→ EXERCISE OBJECTIVE:
Reproduce, word for word, the portion of the passage on the FUTA credit reduction starting at "The standard FUTA" and ending at "would otherwise pay).".

Are you an employer that noticed a higher federal unemployment tax payment (known as FUTA) in January 2023 for your 2022 payroll taxes? Do you wonder why you had to make this payment (especially if you had paid your FUTA in full in prior quarters?)
This additional tax was required due to being in a credit reduction state. In 2022, there were 4 states named credit reduction states which include California, Connecticut, Illinois, New York as well as the Virgin Islands.
What does it mean to be a credit reduction state?
A state is a credit reduction state if it has taken loans from the federal government to meet its state unemployment benefits liabilities and has not repaid the loans within the allowable time frame. During the pandemic, high unemployment rates forced many states to borrow funds from the federal government, and they had until November 10, 2022, to repay their loans. The states unable to pay back the borrowed funds within the allowable time frame are being assessed the FUTA credit reduction.
What is the definition of credit reduction?
The standard FUTA tax rate is 6% on the first $7000 of wages paid to each employee. However, if the employer pays state unemployment tax, they generally receive a credit of 5.4% reducing the actual FUTA tax rate to six tenths of one percent (.6% which means you pay only 1/10th of the tax you would otherwise pay).
If a state has an outstanding loan balances on January 1 for two consecutive years and does not repay the full amount of its loans by November 10 of the second year, then the FUTA credit rate for employers in that state will be reduced until the loan is repaid.
The reduction is 0.3% for the first year the state is a credit reduction state, another 0.3% for the second year, and an additional 0.3% for each year thereafter that the state has not repaid its loan in full. Additional offset credit reductions may apply to a state beginning with the third and fifth taxable years if a loan balance is still outstanding and certain criteria are not met.
So for those in credit reduction states in 2022, the additional tax you will pay is increased 3 tenths of 1 % for up to an additional $21 per employee. This means rather than a maximum tax of $42 per worker, the most you’ll pay for each is $63.00 a 50% increase over what was expected.
If the loans aren’t paid back in 2023, the amount you’ll pay will be doubled from a maximum of $42.oo to $84.00. The rate will continue to increase each year until the loans are paid back.
The FUTA tax and additional credit reduction is reported on the annual 940 return. For those in credit reduction states, schedule A will be included showing the taxable wages for the year and the additional tax due.
If you are in a credit reduction state, it is best to plan that you will have to pay the additional amount next year as well and budget this into your cash flow planning. If your state pays it’s loan back before November 2023, you won’t have to pay the additional amount, and these funds will be available for other expenses. But failing to plan for this additional tax, especially for large employers, can significantly impact cash flow since we don’t find out the tax is due until shortly before the payment due date.
If you have additional questions about the FUTA credit reduction, you can find information on both the IRS and US Department of Labor websites.

→ PROVIDED INFORMATION:

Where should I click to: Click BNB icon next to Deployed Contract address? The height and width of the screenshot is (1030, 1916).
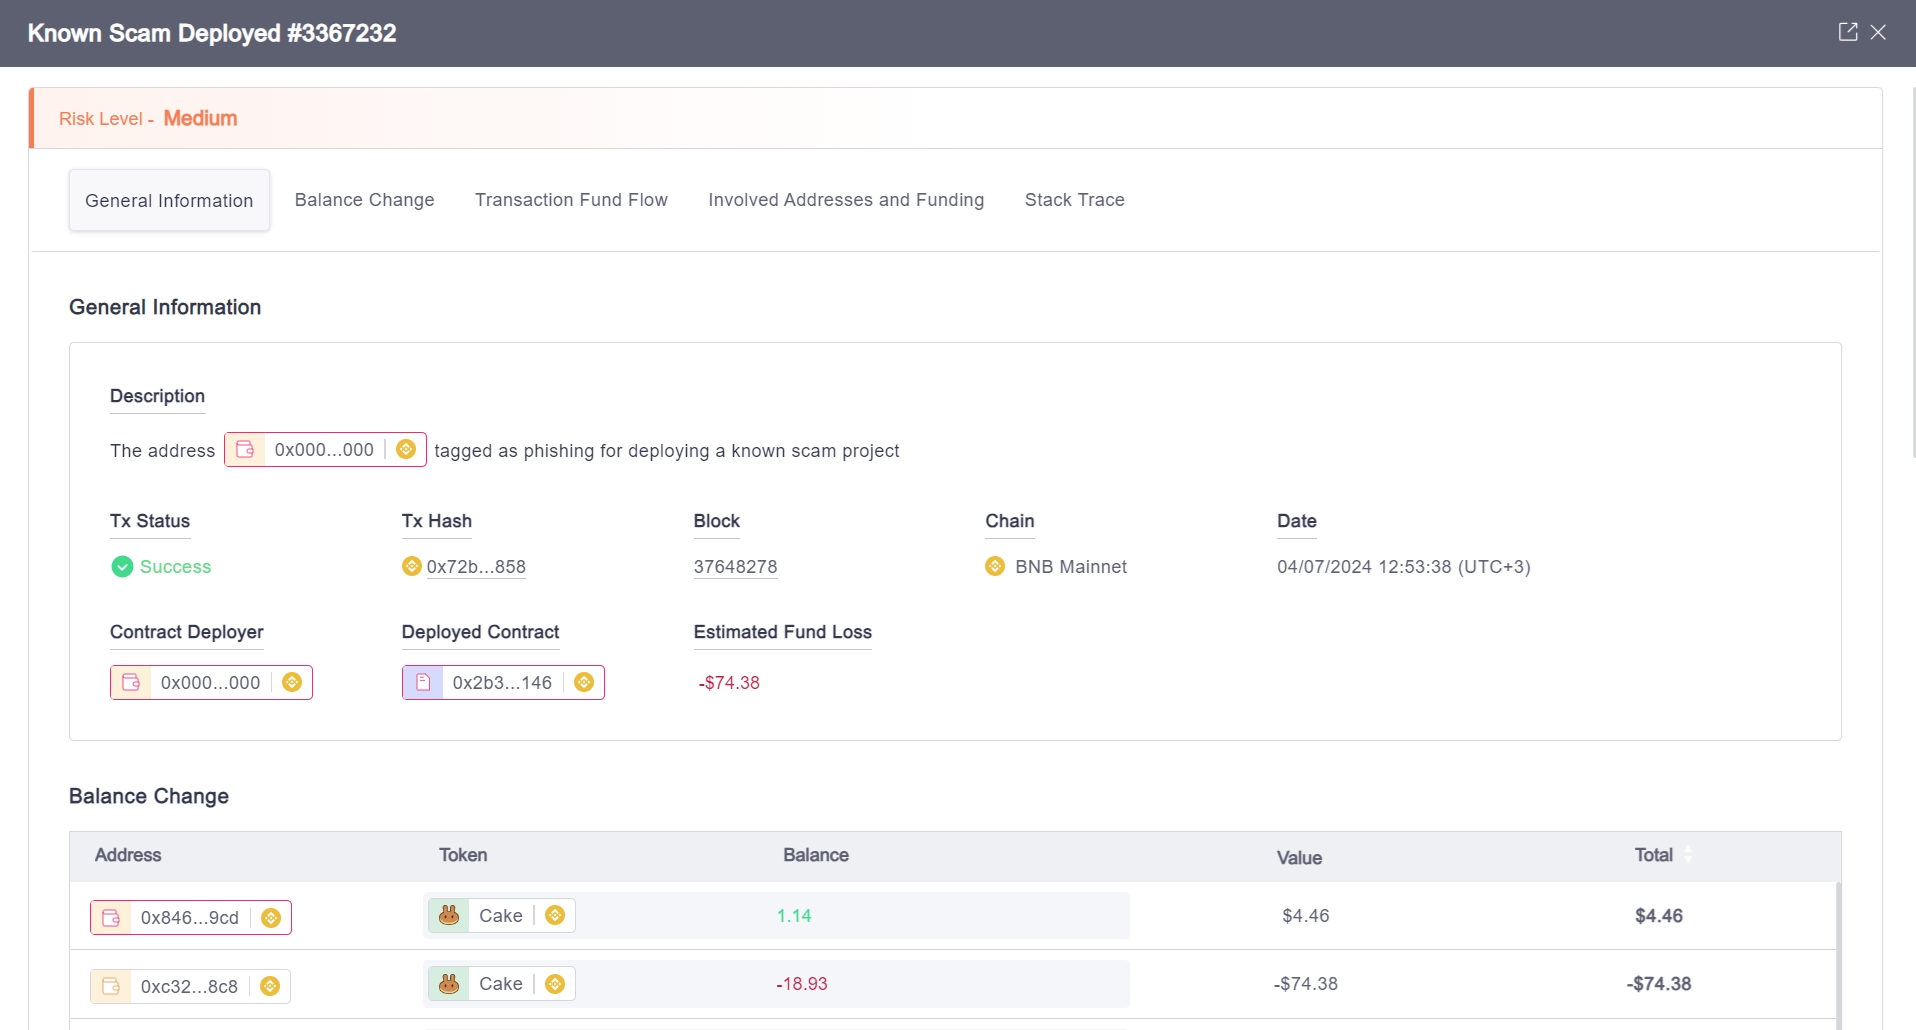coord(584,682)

==

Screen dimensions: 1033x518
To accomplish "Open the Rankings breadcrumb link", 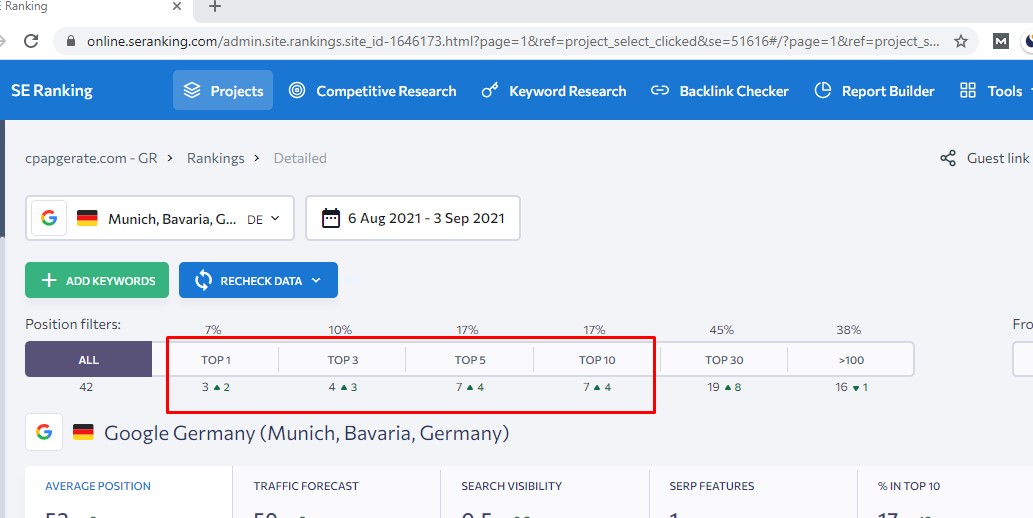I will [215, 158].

→ YOUR SOLUTION:
The standard FUTA tax rate is 6% on the first $7000 of wages paid to each employee. However, if the employer pays state unemployment tax, they generally receive a credit of 5.4% reducing the actual FUTA tax rate to six tenths of one percent (.6% which means you pay only 1/10th of the tax you would otherwise pay).